Format these lines as a JSON list of strings, with one string per line and blank lines omitted. Include every line.

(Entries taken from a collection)
□ □ □ □ □

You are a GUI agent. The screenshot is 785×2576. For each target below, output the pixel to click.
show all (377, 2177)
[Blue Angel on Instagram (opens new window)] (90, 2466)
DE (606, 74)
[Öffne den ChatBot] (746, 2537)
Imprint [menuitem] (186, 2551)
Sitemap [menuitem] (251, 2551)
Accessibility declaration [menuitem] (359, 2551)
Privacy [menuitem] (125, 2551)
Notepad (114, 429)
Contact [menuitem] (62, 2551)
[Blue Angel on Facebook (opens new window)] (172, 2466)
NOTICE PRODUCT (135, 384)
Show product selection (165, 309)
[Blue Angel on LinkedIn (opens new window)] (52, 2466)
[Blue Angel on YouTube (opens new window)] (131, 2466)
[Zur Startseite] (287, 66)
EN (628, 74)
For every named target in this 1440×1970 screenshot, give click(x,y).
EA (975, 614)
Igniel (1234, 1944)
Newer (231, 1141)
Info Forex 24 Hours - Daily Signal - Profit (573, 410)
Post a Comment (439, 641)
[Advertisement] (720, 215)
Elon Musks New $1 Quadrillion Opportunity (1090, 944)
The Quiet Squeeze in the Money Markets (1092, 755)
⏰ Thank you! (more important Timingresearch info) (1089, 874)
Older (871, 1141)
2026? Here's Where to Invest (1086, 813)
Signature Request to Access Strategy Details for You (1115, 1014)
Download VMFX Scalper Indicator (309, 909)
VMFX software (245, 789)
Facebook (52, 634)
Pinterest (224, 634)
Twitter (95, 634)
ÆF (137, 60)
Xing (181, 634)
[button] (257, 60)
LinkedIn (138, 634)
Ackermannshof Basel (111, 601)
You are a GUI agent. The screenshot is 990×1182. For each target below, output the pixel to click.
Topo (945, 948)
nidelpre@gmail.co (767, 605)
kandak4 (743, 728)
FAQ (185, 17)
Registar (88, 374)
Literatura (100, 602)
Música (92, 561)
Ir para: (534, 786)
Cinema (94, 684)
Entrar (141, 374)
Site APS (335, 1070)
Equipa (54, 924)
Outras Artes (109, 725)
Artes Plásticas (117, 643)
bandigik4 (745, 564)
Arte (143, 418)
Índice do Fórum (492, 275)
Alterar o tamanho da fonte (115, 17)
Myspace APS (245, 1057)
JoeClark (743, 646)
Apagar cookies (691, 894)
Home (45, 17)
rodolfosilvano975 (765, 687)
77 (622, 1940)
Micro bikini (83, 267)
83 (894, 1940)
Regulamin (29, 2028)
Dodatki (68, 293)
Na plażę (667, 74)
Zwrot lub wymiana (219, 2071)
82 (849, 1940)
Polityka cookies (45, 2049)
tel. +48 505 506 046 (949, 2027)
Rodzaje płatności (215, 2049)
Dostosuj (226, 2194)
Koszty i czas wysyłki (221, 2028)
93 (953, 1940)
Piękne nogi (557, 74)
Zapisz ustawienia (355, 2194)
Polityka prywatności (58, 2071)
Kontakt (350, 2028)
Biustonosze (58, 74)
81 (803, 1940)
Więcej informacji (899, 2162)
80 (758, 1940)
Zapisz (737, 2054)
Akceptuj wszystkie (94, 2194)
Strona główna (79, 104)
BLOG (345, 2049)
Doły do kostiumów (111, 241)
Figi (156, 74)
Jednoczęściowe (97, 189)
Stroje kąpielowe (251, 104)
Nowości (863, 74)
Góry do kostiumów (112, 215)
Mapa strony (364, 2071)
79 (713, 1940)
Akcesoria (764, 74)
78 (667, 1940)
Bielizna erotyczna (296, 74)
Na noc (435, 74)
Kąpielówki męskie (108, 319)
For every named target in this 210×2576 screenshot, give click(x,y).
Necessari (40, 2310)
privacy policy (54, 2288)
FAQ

□ □ □ □ □

**THE RESULT**
[
  "You are a GUI agent. The screenshot is 785×2576. For each target below, output the pixel to click.",
  "show all (377, 2177)",
  "[Blue Angel on Instagram (opens new window)] (90, 2466)",
  "DE (606, 74)",
  "[Öffne den ChatBot] (746, 2537)",
  "Imprint [menuitem] (186, 2551)",
  "Sitemap [menuitem] (251, 2551)",
  "Accessibility declaration [menuitem] (359, 2551)",
  "Privacy [menuitem] (125, 2551)",
  "Notepad (114, 429)",
  "Contact [menuitem] (62, 2551)",
  "[Blue Angel on Facebook (opens new window)] (172, 2466)",
  "NOTICE PRODUCT (135, 384)",
  "Show product selection (165, 309)",
  "[Blue Angel on LinkedIn (opens new window)] (52, 2466)",
  "[Blue Angel on YouTube (opens new window)] (131, 2466)",
  "[Zur Startseite] (287, 66)",
  "EN (628, 74)",
  "For every named target in this 1440×1970 screenshot, give click(x,y).",
  "EA (975, 614)",
  "Igniel (1234, 1944)",
  "Newer (231, 1141)",
  "Info Forex 24 Hours - Daily Signal - Profit (573, 410)",
  "Post a Comment (439, 641)",
  "[Advertisement] (720, 215)",
  "Elon Musks New $1 Quadrillion Opportunity (1090, 944)",
  "The Quiet Squeeze in the Money Markets (1092, 755)",
  "⏰ Thank you! (more important Timingresearch info) (1089, 874)",
  "Older (871, 1141)",
  "2026? Here's Where to Invest (1086, 813)",
  "Signature Request to Access Strategy Details for You (1115, 1014)",
  "Download VMFX Scalper Indicator (309, 909)",
  "VMFX software (245, 789)",
  "Facebook (52, 634)",
  "Pinterest (224, 634)",
  "Twitter (95, 634)",
  "ÆF (137, 60)",
  "Xing (181, 634)",
  "[button] (257, 60)",
  "LinkedIn (138, 634)",
  "Ackermannshof Basel (111, 601)",
  "You are a GUI agent. The screenshot is 990×1182. For each target below, output the pixel to click.",
  "Topo (945, 948)",
  "nidelpre@gmail.co (767, 605)",
  "kandak4 (743, 728)",
  "FAQ (185, 17)",
  "Registar (88, 374)",
  "Literatura (100, 602)",
  "Música (92, 561)",
  "Ir para: (534, 786)",
  "Cinema (94, 684)",
  "Entrar (141, 374)",
  "Site APS (335, 1070)",
  "Equipa (54, 924)",
  "Outras Artes (109, 725)",
  "Artes Plásticas (117, 643)",
  "bandigik4 (745, 564)",
  "Arte (143, 418)",
  "Índice do Fórum (492, 275)",
  "Alterar o tamanho da fonte (115, 17)",
  "Myspace APS (245, 1057)",
  "JoeClark (743, 646)",
  "Apagar cookies (691, 894)",
  "Home (45, 17)",
  "rodolfosilvano975 (765, 687)",
  "77 (622, 1940)",
  "Micro bikini (83, 267)",
  "83 (894, 1940)",
  "Regulamin (29, 2028)",
  "Dodatki (68, 293)",
  "Na plażę (667, 74)",
  "Zwrot lub wymiana (219, 2071)",
  "82 (849, 1940)",
  "Polityka cookies (45, 2049)",
  "tel. +48 505 506 046 (949, 2027)",
  "Rodzaje płatności (215, 2049)",
  "Dostosuj (226, 2194)",
  "Koszty i czas wysyłki (221, 2028)",
  "93 (953, 1940)",
  "Piękne nogi (557, 74)",
  "Zapisz ustawienia (355, 2194)",
  "Polityka prywatności (58, 2071)",
  "Kontakt (350, 2028)",
  "Biustonosze (58, 74)",
  "81 (803, 1940)",
  "Więcej informacji (899, 2162)",
  "80 (758, 1940)",
  "Zapisz (737, 2054)",
  "Akceptuj wszystkie (94, 2194)",
  "Strona główna (79, 104)",
  "BLOG (345, 2049)",
  "Doły do kostiumów (111, 241)",
  "Figi (156, 74)",
  "Jednoczęściowe (97, 189)",
  "Stroje kąpielowe (251, 104)",
  "Nowości (863, 74)",
  "Góry do kostiumów (112, 215)",
  "Mapa strony (364, 2071)",
  "79 (713, 1940)",
  "Akcesoria (764, 74)",
  "78 (667, 1940)",
  "Bielizna erotyczna (296, 74)",
  "Na noc (435, 74)",
  "Kąpielówki męskie (108, 319)",
  "For every named target in this 210×2576 screenshot, give click(x,y).",
  "Necessari (40, 2310)",
  "privacy policy (54, 2288)",
  "FAQ"
]